Defu, a deep-merge utility popular in the Nuxt.js and UnJS ecosystems, exposes applications to prototype pollution in versions up to 6.1.4. Developers pass unsanitized user input—think parsed JSON from requests, database records, or config files from untrusted sources—directly as the first argument to defu(). An attacker supplies a payload like {"__proto__":{"isAdmin":true}}, which pollutes the Object prototype and overrides server-side defaults.
This matters because defu handles configuration merging in high-stakes environments. Nuxt apps use it for runtimeConfig, modules, and user overrides. Polluting the prototype lets attackers inject properties that bypass explicit guards, turning a simple config merge into an authentication bypass or worse. For instance:
import { defu } from 'defu'
const userInput = JSON.parse('{"__proto__":{"isAdmin":true}}')
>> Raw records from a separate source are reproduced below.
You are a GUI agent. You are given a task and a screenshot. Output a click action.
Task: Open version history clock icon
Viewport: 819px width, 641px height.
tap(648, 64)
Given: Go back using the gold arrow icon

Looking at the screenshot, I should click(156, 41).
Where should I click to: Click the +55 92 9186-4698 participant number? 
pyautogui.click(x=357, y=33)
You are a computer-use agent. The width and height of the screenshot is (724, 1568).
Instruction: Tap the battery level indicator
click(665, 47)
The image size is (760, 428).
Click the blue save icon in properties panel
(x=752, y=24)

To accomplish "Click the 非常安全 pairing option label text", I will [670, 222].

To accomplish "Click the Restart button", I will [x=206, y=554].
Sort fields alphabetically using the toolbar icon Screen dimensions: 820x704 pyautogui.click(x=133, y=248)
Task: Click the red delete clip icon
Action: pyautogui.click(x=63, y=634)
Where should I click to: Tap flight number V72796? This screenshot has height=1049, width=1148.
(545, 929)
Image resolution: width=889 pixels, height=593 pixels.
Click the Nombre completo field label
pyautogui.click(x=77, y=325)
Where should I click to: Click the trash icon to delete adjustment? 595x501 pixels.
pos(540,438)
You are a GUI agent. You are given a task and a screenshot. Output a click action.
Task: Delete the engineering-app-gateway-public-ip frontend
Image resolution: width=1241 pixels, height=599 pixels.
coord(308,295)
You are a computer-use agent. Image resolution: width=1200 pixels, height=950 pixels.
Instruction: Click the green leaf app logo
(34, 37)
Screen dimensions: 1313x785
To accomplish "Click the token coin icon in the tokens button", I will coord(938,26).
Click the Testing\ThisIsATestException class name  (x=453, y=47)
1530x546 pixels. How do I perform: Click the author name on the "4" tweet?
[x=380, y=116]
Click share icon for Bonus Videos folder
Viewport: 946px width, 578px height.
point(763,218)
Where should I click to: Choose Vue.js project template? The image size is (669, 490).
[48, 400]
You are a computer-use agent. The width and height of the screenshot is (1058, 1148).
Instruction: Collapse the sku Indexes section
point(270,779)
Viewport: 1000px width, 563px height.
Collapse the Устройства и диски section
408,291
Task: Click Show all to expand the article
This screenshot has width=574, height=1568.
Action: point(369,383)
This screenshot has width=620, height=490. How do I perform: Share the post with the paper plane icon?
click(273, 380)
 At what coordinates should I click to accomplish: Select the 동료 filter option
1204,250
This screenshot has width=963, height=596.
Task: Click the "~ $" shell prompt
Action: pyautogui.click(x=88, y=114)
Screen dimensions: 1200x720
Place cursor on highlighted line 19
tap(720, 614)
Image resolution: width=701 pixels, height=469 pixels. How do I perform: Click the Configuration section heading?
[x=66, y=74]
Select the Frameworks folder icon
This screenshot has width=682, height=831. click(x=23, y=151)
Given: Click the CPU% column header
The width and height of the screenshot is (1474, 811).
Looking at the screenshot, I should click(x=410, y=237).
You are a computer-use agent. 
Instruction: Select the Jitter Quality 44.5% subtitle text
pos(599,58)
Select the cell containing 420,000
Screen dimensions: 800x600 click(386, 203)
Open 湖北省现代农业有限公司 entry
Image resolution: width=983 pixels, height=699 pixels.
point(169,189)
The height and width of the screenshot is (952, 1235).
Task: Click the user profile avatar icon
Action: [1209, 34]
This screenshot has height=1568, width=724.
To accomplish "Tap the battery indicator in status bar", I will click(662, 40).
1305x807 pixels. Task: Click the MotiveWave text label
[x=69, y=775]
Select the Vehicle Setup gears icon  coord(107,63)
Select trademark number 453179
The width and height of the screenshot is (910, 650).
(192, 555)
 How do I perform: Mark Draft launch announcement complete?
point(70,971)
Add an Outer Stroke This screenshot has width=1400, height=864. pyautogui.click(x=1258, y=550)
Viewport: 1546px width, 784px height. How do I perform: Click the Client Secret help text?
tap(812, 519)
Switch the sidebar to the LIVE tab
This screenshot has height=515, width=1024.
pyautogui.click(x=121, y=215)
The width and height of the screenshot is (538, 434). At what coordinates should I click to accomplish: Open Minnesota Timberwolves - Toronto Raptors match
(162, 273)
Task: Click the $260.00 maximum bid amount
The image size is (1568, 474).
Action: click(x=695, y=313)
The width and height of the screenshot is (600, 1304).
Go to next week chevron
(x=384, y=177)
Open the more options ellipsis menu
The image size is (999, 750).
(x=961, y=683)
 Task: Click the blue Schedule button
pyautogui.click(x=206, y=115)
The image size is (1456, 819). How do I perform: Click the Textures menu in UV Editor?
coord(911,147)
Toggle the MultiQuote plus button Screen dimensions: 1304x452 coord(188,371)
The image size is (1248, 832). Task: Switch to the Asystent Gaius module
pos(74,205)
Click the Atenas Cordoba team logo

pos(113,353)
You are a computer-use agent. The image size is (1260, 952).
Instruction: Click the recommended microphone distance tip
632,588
const config = defu(userInput, { isAdmin: false })
console.log(config.isAdmin) // true — attacker wins
Defu sees over 10 million weekly downloads on npm and powers thousands of projects, including major Nuxt deployments. A quick search shows 1,200+ dependents, from small tools to production sites. If your app parses untrusted data into defu without validation, you’re at risk. Prototype pollution has sunk apps before—remember the lodash merge vulns (CVE-2018-3721) or qs parser issues that led to DoS and RCE chains.
Root Cause
The bug hides in defu’s internal _defu function. It copies defaults using Object.assign({}, defaults). This invokes getters and setters on the target object, including __proto__. When attacker input sets __proto__ first, it swaps the prototype chain. Subsequent properties inherit from this polluted prototype, slipping past defu’s for...in loop that skips __proto__ keys explicitly.
JavaScript’s prototype system makes this tricky. Object.assign is fast but unsafe for untrusted data—it’s a known pollution vector since at least 2018. Defu’s guard only blocks direct __proto__ assignment, not prototype swaps. Fair critique: the library assumed sanitized input, but in 2024, no merge lib should.
Fix and Affected Versions
Update to defu 6.1.5 or later. The patch swaps Object.assign({}, defaults) for object spread: { ...defaults }. Spread uses [[DefineOwnProperty]] internally, skipping setters like __proto__. Clean, low-risk change—no performance hit worth noting for config merging.
Test it yourself:
// Vulnerable (<=6.1.4)
const config = defu(userInput, { isAdmin: false })
// Fixed (6.1.5+)
const config = defu(userInput, { isAdmin: false })
console.log(config.isAdmin) // false — safe
Immediate mitigations: Sanitize input before defu. Strip __proto__, constructor, and prototype keys recursively. Libraries like proto-strip or a custom replacer work. In Nuxt, validate runtimeConfig schemas with Zod or Yup. Avoid merging raw JSON—parse and filter first.
Why This Still Happens—and What It Means
Prototype pollution remains a top JS vuln (OWASP Top 10 adjacent via A03 Injection). We’ve seen it in Snyk, Retool, and countless npm pkgs. Defu fixed it fast—props to reporter @BlackHatExploitation—but exposure lingers until updates roll out. Scan your deps: npm ls defu or Snyk/Snyk Open Source.
Implications extend beyond auth bypass. Polluted prototypes taint global objects, enabling DoS via infinite loops or property exhaustion. In serverless Nuxt (Nitro), it could chain to RCE if configs control exec paths. Finance/crypto apps using defu for wallet configs? Double risk—override fee limits or keys.
Bottom line: Audit merges with user data. Prototype pollution isn’t “new,” but lax input handling keeps it deadly. Patch defu now, harden inputs always. In security, defaults win until proven safe.